→ **TEXT SECTION**
···

Skip to main content

Fast inference of MHN models

Project description

Test

FastMHN - Fast inference of MHNs

FastMHN is a Python package for approximate learning of Mutational Hierarchical Networks (MHNs) and observation MHNs (oMHNs). It enables fast inference through suitable rank-1 approximations of the time-marginalized probability distributions, making it practical to work with larger datasets where exact methods would be computationally prohibitive.

Overview

Mutational Hierarchical Networks (MHNs) are probabilistic graphical models used to model the accumulation of mutations in cancer and other evolutionary processes. They capture dependencies between binary events (e.g., mutations, copy-number alterations) through a graph structure.

This package provides:

  • Approximate learning of MHN and oMHN models using clustering-based approximations
  • Exact learning methods for smaller datasets (mostly for testing)
  • Cross-validation support for hyperparameter tuning (e.g., regularization strength)

The approximation methods allow inference on datasets with higher mutational burdens where exact computation of the full state space would be infeasible.

Installation

The package can be installed directly from PyPI:

pip install fastmhn

Or clone the repository and install manually:

git clone https://phygit.ur.de/physics/mhn/fastmhn.git
cd fastmhn
pip install -e .

Dependencies

  • Python >= 3.11
  • NumPy
  • joblib
  • mhn

Example Usage

Learning an MHN model

import numpy as np
import fastmhn

# Generate synthetic data: N samples, d events
# Each row is a binary vector indicating which events occurred
d = 5
N = 100
data = np.random.randint(2, size=(N, d), dtype=np.int32)

# Learn MHN model with approximate gradient computation
theta = fastmhn.learn.learn_mhn(
    data,
    reg=1e-2,  # L1 regularization strength
    gradient_and_score_params={"max_cluster_size": 10},
    adam_params={
        "alpha": 0.1,
        "beta1": 0.7,
        "beta2": 0.9,
        "eps": 1e-8,
        "verbose": True,
    },
)

# theta is a d x d matrix representing the learned MHN
print(f"Learned theta matrix:\n{theta}")

Replace data with your own dataset, this is just a placeholder in the code snippet.

Learning an oMHN model

The observation MHN (oMHN) extends MHN by modeling observation rates that the active events can influence:

import numpy as np
import fastmhn

# Generate data
d = 5
N = 100
data = np.random.randint(2, size=(N, d), dtype=np.int32)

# Learn oMHN model
theta = fastmhn.learn.learn_omhn(
    data,
    reg=1e-2,
    gradient_and_score_params={"max_cluster_size": 10},
    adam_params={"alpha": 0.1, "beta1": 0.7, "beta2": 0.9, "eps": 1e-8},
)

# theta is a (d+1) x d matrix
# First d rows: MHN parameters
# Last row: observation rates
print(f"Learned oMHN theta matrix:\n{theta}")

···

→ **RECORDS PROVIDED**
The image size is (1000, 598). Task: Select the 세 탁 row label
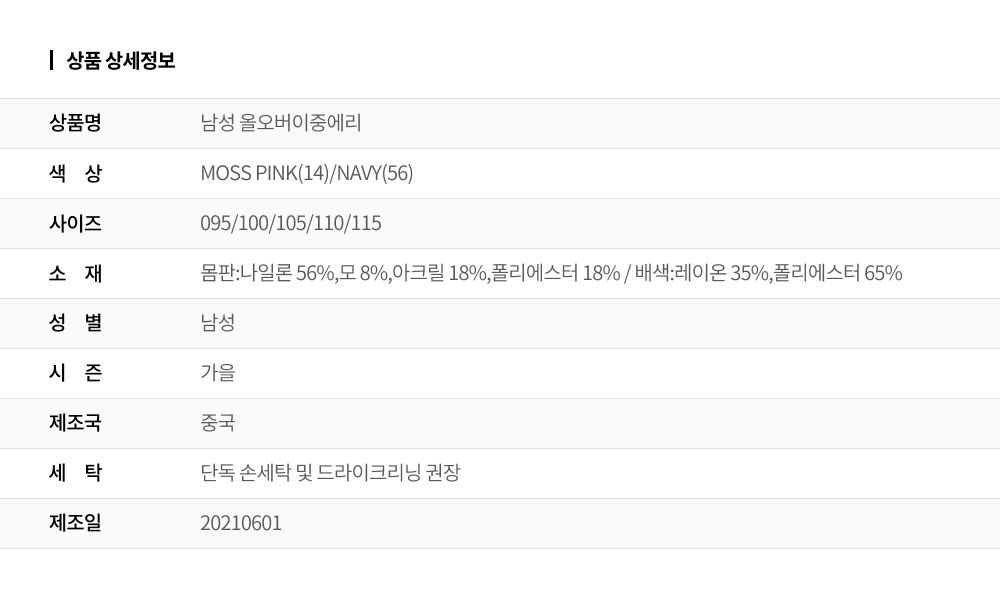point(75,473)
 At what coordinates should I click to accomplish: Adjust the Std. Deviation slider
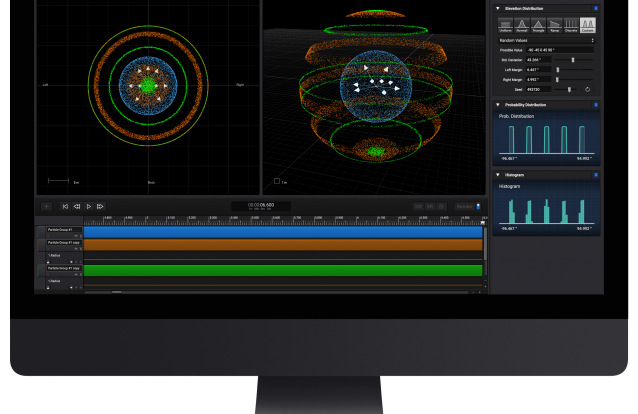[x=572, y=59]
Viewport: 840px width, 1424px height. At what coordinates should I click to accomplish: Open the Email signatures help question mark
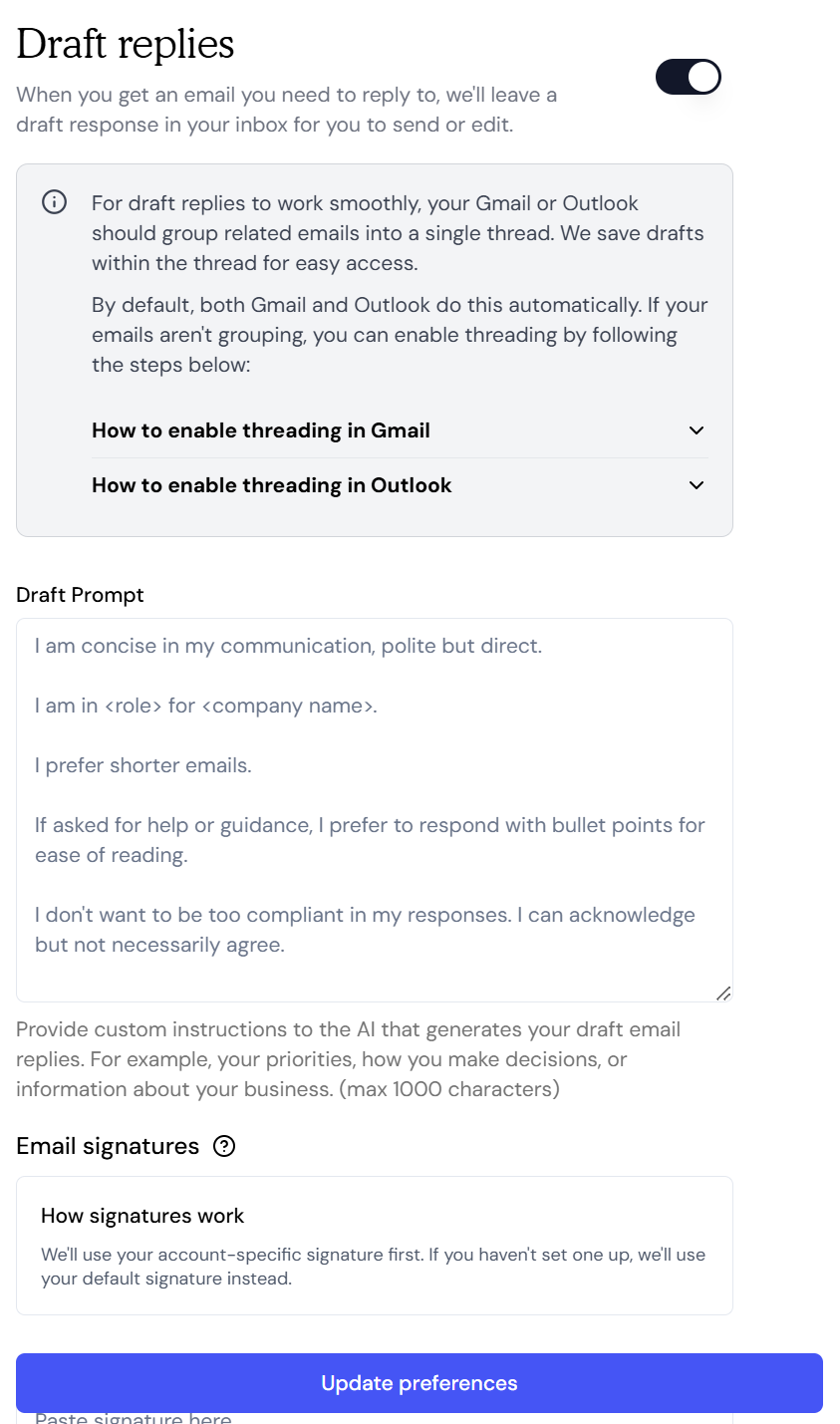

···

→ **TASK DETAILS**
Decide whether each statement below agrees with the FastMHN page above, answering yes or no and quoting the deciding words from the page. 1. The package requires Python 3.11 or later. 2. The exact learning methods are meant mainly for large datasets. 3. The theta matrix learned for an oMHN model has d rows.

→ **EXERCISE SOLUTION**
1. Yes: "Python >= 3.11"
2. No: "Exact learning methods for smaller datasets (mostly for testing)"
3. No: "theta is a (d+1) x d matrix"